Assigned task. Please, without any pictures, transcribe the lines from the one holding "The height and" to the end of the listing, both ends included.

Dataset entries.
'''

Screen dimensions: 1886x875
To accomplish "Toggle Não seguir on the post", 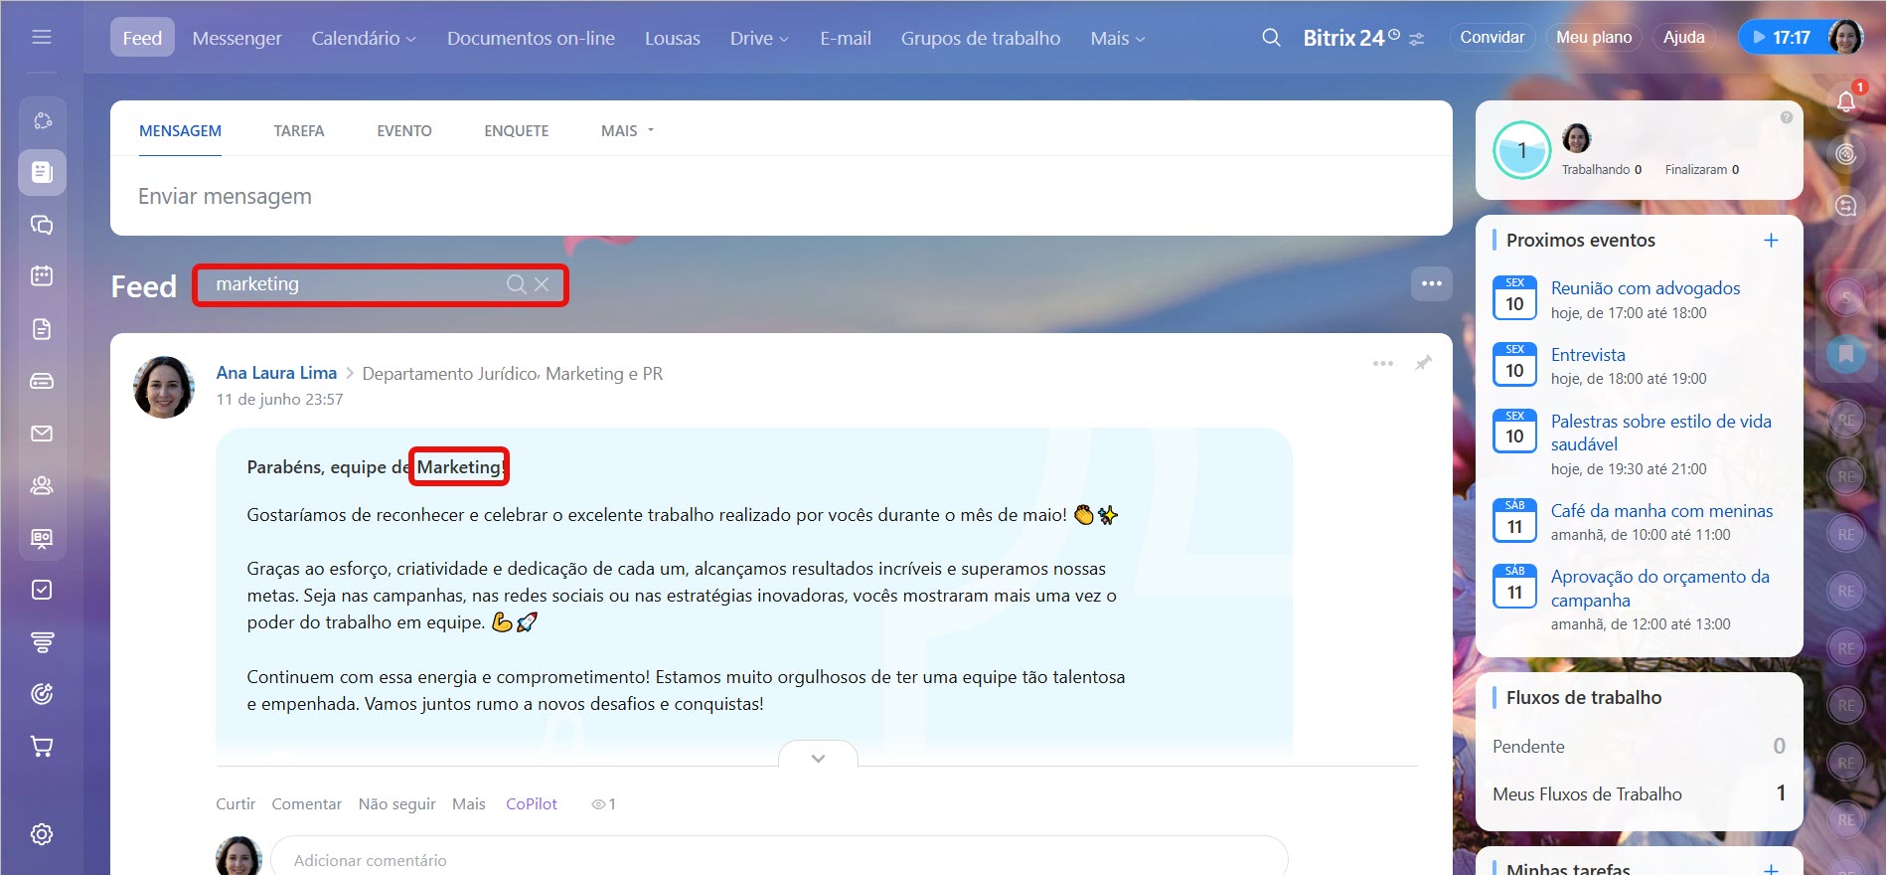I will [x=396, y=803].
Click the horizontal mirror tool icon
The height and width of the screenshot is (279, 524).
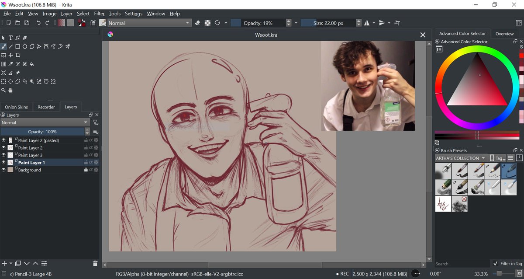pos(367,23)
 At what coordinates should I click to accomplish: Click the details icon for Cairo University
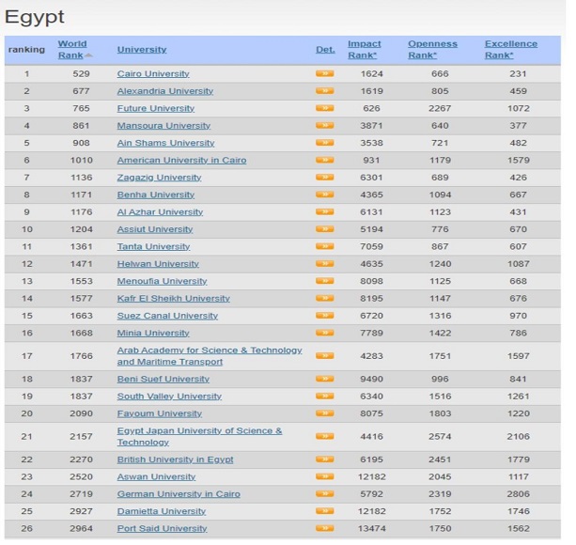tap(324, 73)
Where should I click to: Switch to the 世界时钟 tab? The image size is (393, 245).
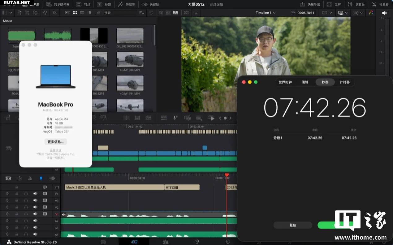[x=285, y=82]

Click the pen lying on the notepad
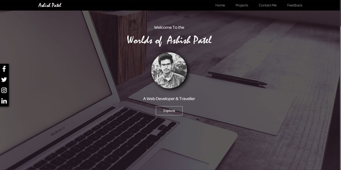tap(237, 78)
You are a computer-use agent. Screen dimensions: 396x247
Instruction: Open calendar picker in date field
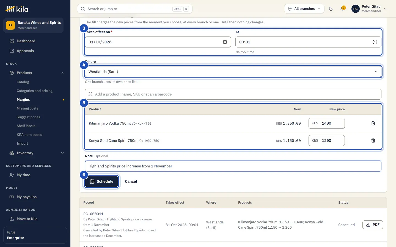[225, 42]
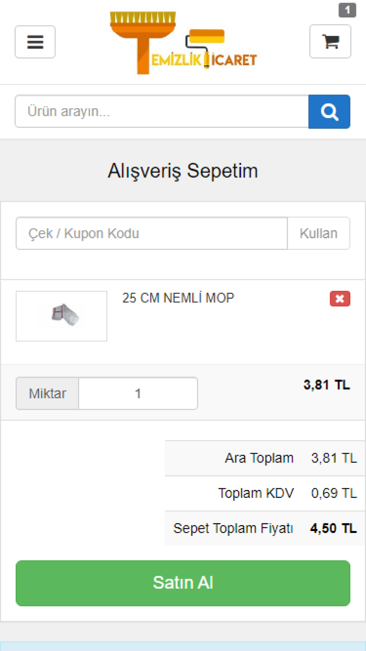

'''

Output below.
The height and width of the screenshot is (279, 524).
pos(367,23)
 At what coordinates should I click to accomplish: Click the details icon for Cairo University
tap(324, 73)
Where should I click to: Switch to the 世界时钟 tab? The image size is (393, 245).
[x=285, y=82]

Click the pen lying on the notepad
tap(237, 78)
You are a computer-use agent. Screen dimensions: 396x247
Instruction: Open calendar picker in date field
[225, 42]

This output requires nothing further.